Using the 'ent' visualizer
Serving on http://0.0.0.0:5000 ...

Shutting down server on port 5000.


### SpaCy Explain method

- A quick tip: To get definitions for the most common tags and labels, you can use the `spacy.explain` helper function.
- For example,
    - "GPE" for geopolitical entity isn't exactly intuitive – but spacy.explain can tell you that it refers to countries, cities and states.
    - The same work for part-of-speech tags and dependency labels.

In [30]:
# spacy explain methods for tags and labels:

# GPE explain:
print("Named Entity, GPE means : ", spacy.explain("GPE"))

# part of speech explain:
print("POS explain, NNP means: ", spacy.explain("NNP"))

# Dependency Labe; explain:
print("Dependency label explain, dobj means: ", spacy.explain("dobj"))
print("Dependency label explain, nsubj means: ", spacy.explain("nsubj"))

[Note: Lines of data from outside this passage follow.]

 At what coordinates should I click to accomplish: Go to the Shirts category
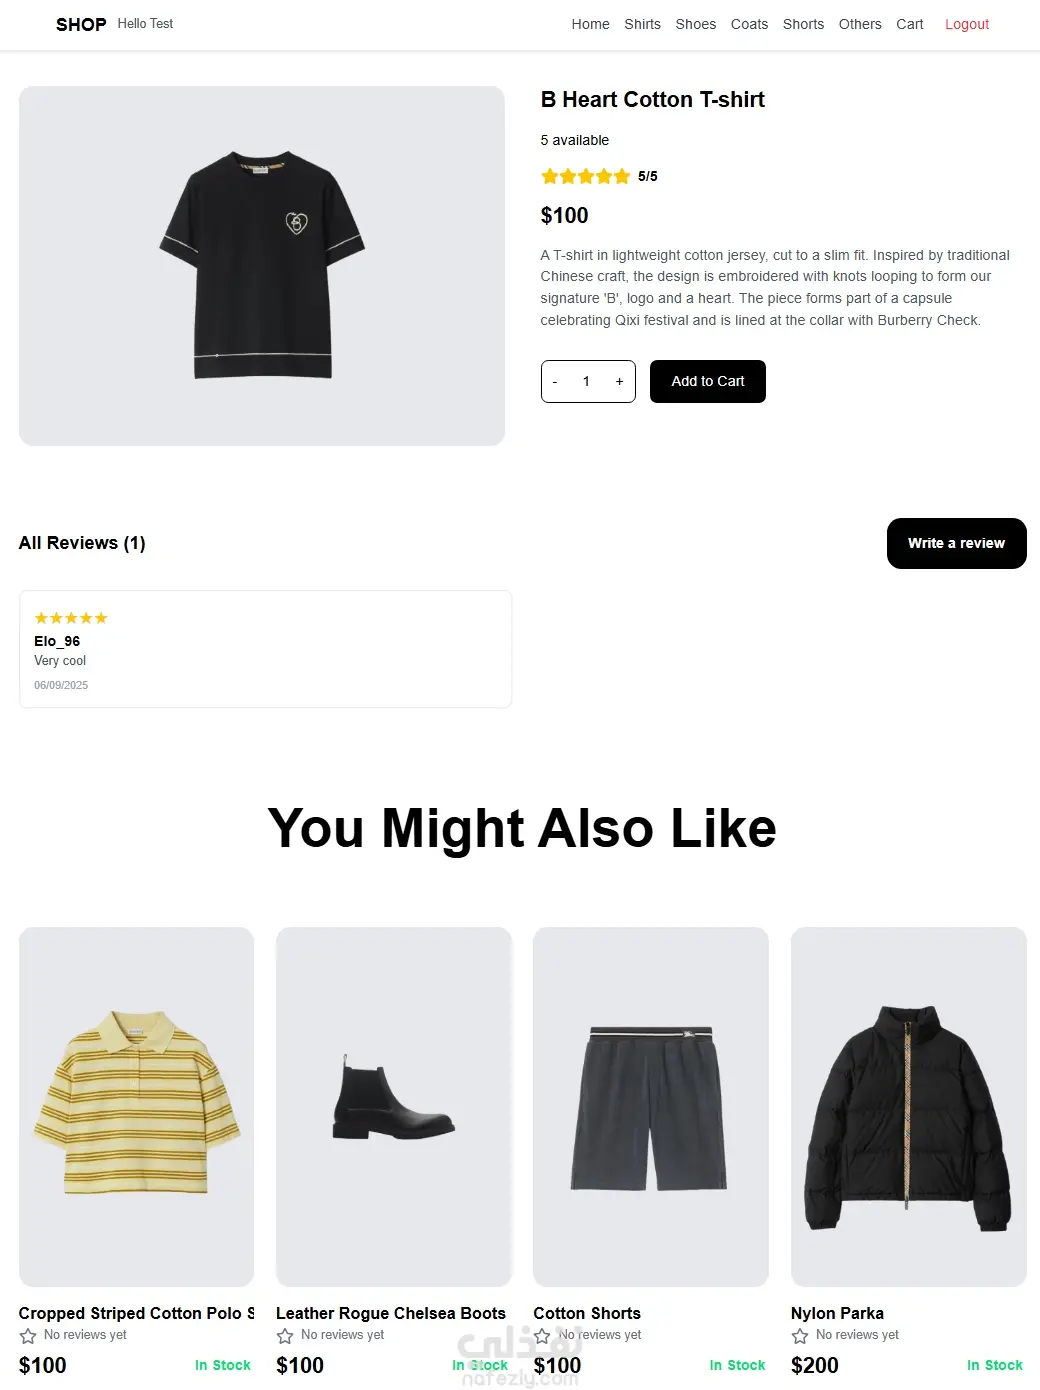pos(642,24)
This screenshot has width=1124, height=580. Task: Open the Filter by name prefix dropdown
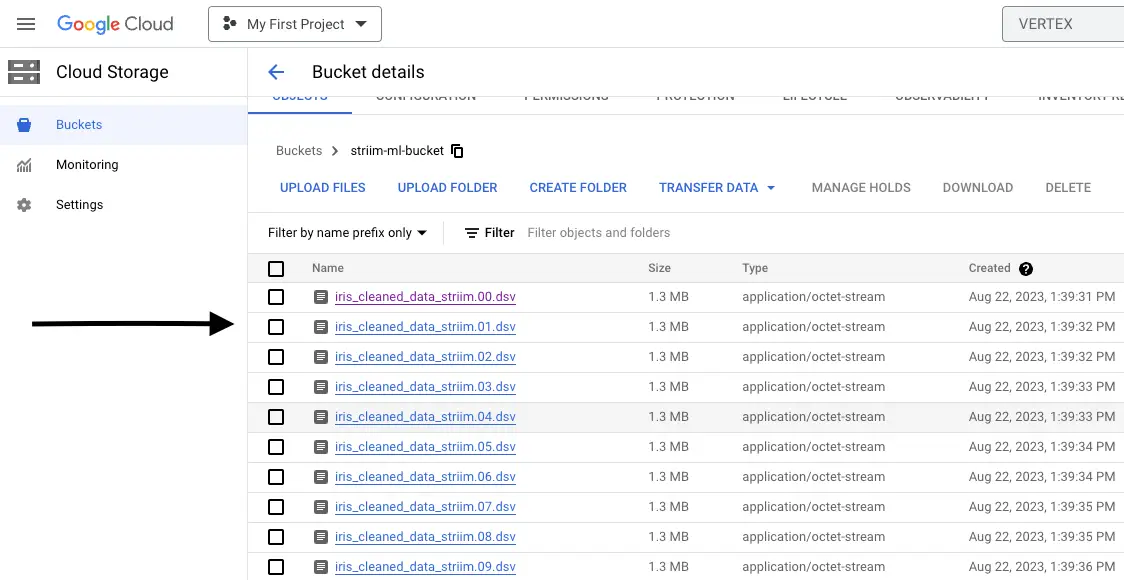pos(347,233)
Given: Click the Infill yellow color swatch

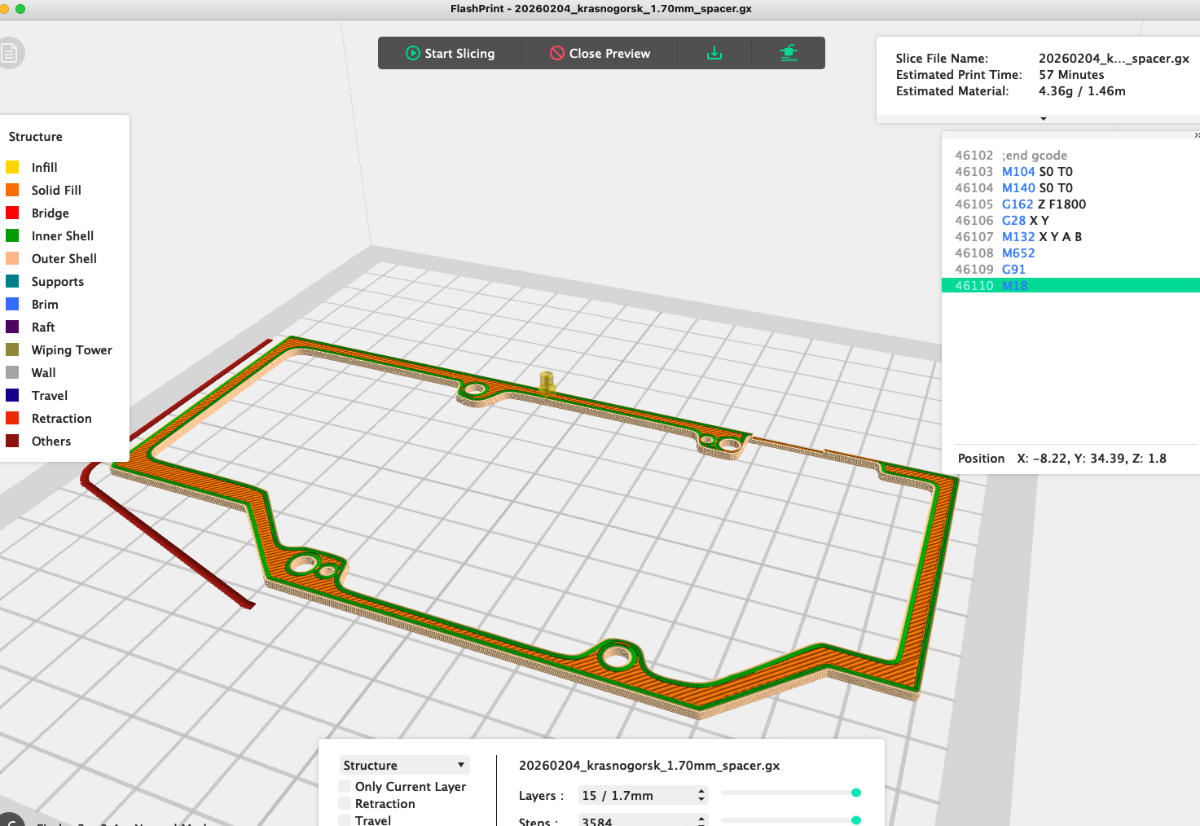Looking at the screenshot, I should 13,168.
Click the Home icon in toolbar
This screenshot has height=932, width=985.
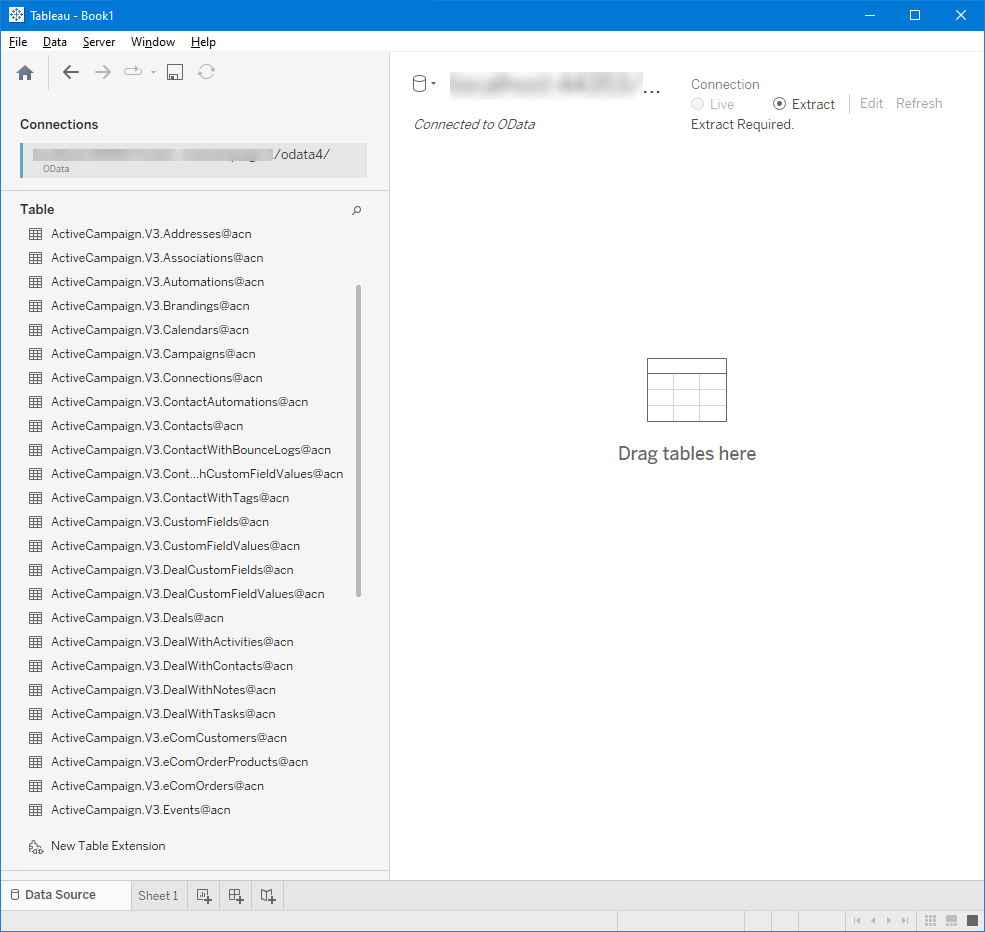[x=24, y=72]
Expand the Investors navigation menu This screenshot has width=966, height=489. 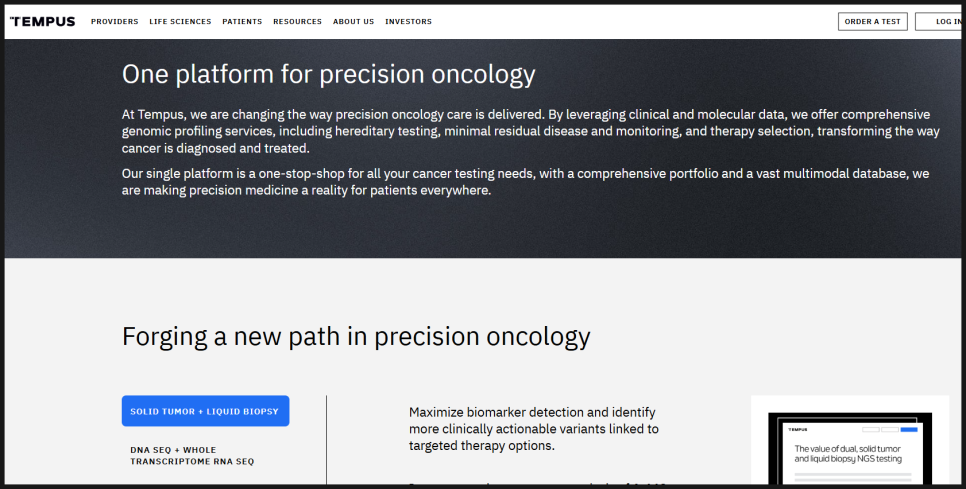coord(408,22)
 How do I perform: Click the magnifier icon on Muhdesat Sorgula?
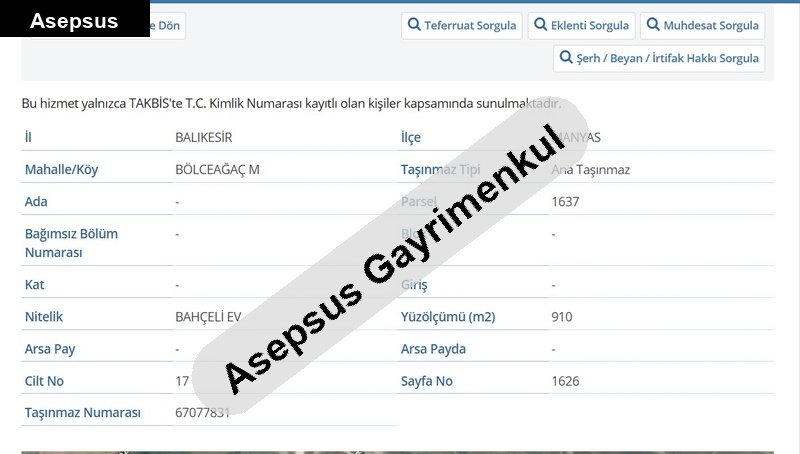click(x=652, y=25)
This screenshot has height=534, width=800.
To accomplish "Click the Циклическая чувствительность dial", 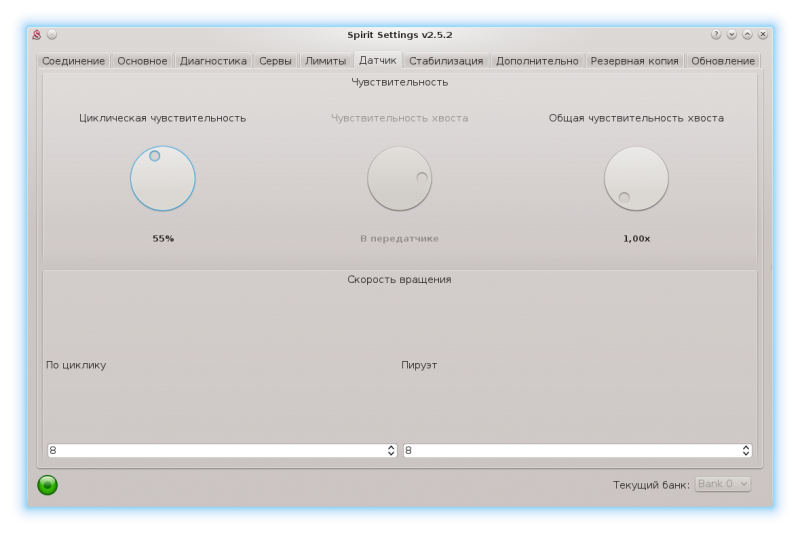I will [x=163, y=179].
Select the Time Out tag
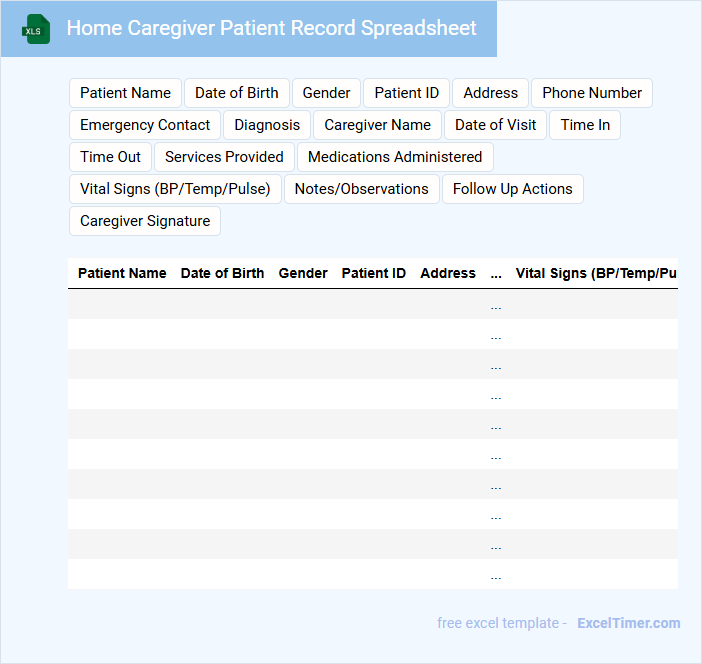 pyautogui.click(x=110, y=157)
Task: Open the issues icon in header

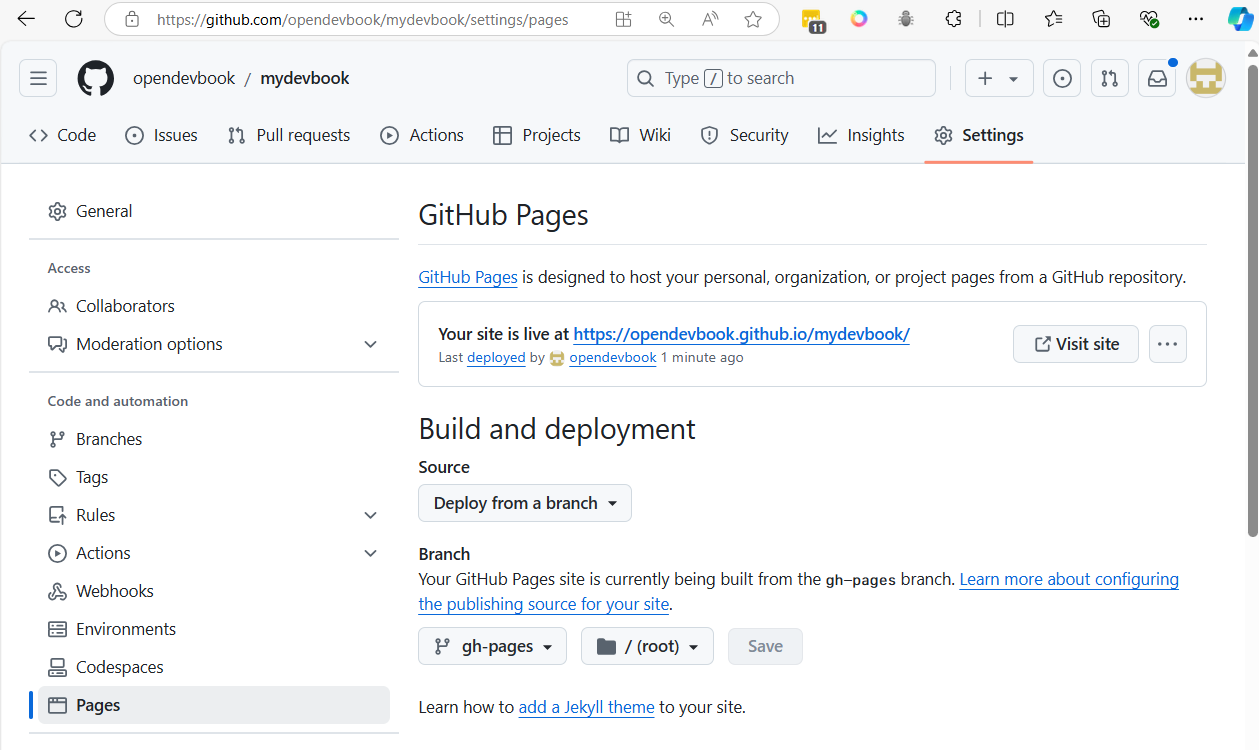Action: (1062, 78)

Named Entity, GPE means :  Countries, cities, states
POS explain, NNP means:  noun, proper singular
Dependency label explain, dobj means:  direct object
Dependency label explain, nsubj means:  nominal subject


### Rule-based matching
- Compared to regular expressions, the *matcher* works with Doc and Token objects instead of only strings.
- It's also more flexible: you can search for texts but also other lexical attributes.
- You can even write rules that use the model's predictions.
- Example:
    - Find the word duck only if it's verb, not a noun.
    - duck(verb) vs. duck(noun)

**match patterns**
- Match patterns are lists of dictionaries. Each dictionary describes one token. The keys are the names of token attributes, mapped to their expected values.